1 Introduit par le ch. I de la LF du 23 juin 1995, en vigueur depuis le 1er janv. 1996 (RO 1996 273; FF 1994 I 340). 2 Nouvelle teneur selon le ch. I de la LF du 23 juin 1995, en vigueur depuis le 1er janv. 1996 (RO 1996 273; FF 1994 I 340). 3 Nouvelle teneur selon le ch. I de la LF du 22 mars 2002, en vigueur depuis le 1er juil. 2003 (RO 2003 1728; FF 2001 2123). 4 Introduite par le ch. I de la LF du 23 juin 1995 (RO 1996 273; FF 1994 I 340). Nouvelle teneur selon le ch. I de la LF du 22 mars 2002, en vigueur depuis le 1er juil. 2003 (RO 2003 1728; FF 2001 2123). 5 Nouvelle teneur selon le ch. I de la LF du 23 juin 1995, en vigueur depuis le 1er janv. 1996 (RO 1996 273; FF 1994 I 340). 6 Nouvelle teneur de la phrase selon le ch. I de la LF du 23 juin 1995, en vigueur depuis le 1er janv. 1996 (RO 1996 273; FF 1994 I 340). 7 Nouvelle teneur de la phrase selon le ch. I de la LF du 22 mars 2002, en vigueur depuis le 1er juil. 2003 (RO 2003 1728; FF 2001 2123). 8 Introduit par le ch. I de la LF du 23 juin 1995, en vigueur depuis le 1er janv. 1996 (RO 1996 273; FF 1994 I 340).
Art. 261OACI
Recherches personnelles de l'assuré pour trouver du travail
(art. 40 et 43 LPGA, 17, al. 1, et 30, al. 1, let. c, LACI)2
1 L'assuré doit cibler ses recherches d'emploi, en règle générale selon les méthodes de postulation ordinaires.

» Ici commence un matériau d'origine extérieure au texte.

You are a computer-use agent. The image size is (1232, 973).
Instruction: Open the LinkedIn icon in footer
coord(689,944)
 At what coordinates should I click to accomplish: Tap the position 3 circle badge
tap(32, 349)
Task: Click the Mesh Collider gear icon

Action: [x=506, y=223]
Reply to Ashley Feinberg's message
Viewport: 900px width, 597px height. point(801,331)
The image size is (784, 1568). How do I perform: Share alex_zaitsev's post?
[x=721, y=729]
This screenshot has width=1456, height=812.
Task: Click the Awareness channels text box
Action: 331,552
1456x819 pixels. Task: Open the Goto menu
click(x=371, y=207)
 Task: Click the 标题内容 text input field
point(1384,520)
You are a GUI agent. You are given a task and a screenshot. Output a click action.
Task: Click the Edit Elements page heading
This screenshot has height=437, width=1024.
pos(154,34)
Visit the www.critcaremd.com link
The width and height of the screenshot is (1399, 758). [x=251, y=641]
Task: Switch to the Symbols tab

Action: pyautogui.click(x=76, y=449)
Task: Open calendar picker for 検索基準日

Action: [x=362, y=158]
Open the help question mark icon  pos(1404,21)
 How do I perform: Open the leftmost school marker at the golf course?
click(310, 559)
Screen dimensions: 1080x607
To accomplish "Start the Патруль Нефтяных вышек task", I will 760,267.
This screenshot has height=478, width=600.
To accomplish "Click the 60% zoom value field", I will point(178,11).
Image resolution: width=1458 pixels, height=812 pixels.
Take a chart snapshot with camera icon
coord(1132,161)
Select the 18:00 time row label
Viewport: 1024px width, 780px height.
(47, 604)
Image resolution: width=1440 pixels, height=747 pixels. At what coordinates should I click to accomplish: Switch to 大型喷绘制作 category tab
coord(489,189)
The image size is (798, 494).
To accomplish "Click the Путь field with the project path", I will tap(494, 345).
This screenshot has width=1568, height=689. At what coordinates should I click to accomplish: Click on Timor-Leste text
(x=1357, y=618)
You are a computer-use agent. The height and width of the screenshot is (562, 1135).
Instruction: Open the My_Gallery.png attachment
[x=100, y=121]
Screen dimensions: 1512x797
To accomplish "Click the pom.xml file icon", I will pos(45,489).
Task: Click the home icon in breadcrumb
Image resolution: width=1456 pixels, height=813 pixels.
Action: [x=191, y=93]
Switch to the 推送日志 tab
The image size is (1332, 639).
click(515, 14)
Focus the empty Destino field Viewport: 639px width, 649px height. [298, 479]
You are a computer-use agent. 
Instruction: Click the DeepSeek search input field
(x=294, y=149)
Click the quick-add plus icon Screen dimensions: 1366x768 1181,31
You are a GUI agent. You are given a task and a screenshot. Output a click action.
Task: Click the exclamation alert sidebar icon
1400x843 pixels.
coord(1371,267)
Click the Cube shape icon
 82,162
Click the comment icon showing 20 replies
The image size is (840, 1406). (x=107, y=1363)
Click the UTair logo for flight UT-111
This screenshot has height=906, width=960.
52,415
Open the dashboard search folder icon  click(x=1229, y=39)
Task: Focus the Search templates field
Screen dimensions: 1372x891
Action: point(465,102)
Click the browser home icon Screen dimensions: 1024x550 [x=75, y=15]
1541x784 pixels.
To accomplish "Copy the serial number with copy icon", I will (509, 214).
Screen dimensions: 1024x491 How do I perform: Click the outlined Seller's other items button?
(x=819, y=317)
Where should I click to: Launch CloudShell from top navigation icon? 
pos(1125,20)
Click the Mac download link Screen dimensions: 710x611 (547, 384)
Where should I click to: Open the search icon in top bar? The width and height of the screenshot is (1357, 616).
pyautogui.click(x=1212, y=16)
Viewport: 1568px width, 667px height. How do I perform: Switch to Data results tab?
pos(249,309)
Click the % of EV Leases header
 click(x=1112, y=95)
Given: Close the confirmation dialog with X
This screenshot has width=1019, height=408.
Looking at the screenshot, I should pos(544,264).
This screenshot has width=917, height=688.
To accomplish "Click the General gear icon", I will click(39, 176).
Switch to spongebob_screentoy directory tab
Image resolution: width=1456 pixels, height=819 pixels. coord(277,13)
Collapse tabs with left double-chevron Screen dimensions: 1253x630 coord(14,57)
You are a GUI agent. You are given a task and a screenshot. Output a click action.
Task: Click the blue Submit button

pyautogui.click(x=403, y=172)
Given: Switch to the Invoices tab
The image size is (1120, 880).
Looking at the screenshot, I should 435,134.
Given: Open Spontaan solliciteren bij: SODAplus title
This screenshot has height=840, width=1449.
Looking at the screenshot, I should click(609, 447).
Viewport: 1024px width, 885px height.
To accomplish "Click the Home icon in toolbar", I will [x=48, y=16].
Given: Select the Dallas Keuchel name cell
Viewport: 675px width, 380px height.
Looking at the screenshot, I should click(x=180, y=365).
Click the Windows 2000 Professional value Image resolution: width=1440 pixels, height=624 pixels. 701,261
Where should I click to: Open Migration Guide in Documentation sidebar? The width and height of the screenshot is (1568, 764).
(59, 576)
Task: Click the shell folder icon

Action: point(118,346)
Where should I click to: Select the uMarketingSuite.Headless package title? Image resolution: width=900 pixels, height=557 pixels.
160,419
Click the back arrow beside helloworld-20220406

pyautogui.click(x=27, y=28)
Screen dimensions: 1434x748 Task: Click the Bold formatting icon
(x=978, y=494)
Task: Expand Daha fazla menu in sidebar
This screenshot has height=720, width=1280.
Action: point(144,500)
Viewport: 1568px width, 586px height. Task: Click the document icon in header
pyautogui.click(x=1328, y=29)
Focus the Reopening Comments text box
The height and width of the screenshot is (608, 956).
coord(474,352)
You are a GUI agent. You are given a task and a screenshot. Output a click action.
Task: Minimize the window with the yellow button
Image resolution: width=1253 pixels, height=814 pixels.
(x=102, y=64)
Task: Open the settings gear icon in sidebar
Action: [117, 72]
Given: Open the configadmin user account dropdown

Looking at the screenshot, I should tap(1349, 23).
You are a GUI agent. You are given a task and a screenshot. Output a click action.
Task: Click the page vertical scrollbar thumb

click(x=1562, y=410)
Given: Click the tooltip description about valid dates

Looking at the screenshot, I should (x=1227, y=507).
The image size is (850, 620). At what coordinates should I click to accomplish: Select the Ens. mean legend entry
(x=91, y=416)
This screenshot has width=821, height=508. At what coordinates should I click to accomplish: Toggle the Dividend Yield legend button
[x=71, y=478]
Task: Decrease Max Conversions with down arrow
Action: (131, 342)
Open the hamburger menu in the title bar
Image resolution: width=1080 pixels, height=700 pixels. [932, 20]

2 Il doit remettre la preuve de ses recherches d'emploi pour chaque période de contrôle au plus tard le cinq du mois suivant ou le premier jour ouvrable qui suit cette date. A l'expiration de ce délai, et en l'absence d'excuse valable, les recherches d'emploi ne sont plus prises en considération.3
3 L'office compétent contrôle chaque mois les recherches d'emploi de l'assuré.4
1 Nouvelle teneur selon le ch. I de l'O du 6 nov. 1996, en vigueur depuis le 1er janv. 1997 (RO 1996 3071). 2 Nouvelle teneur selon le ch. I de l'O du 28 mai 2003, en vigueur depuis le 1er juil. 2003 (RO 2003 1828). 3 Nouvelle teneur selon le ch. I de l'O du 11 mars 2011, en vigueur depuis le 1er avr. 2011 (RO 2011 1179). 4 Introduit par le ch. I de l'O du 24 nov. 1999, en vigueur depuis le 1er janv. 2000 (RO 2000 174).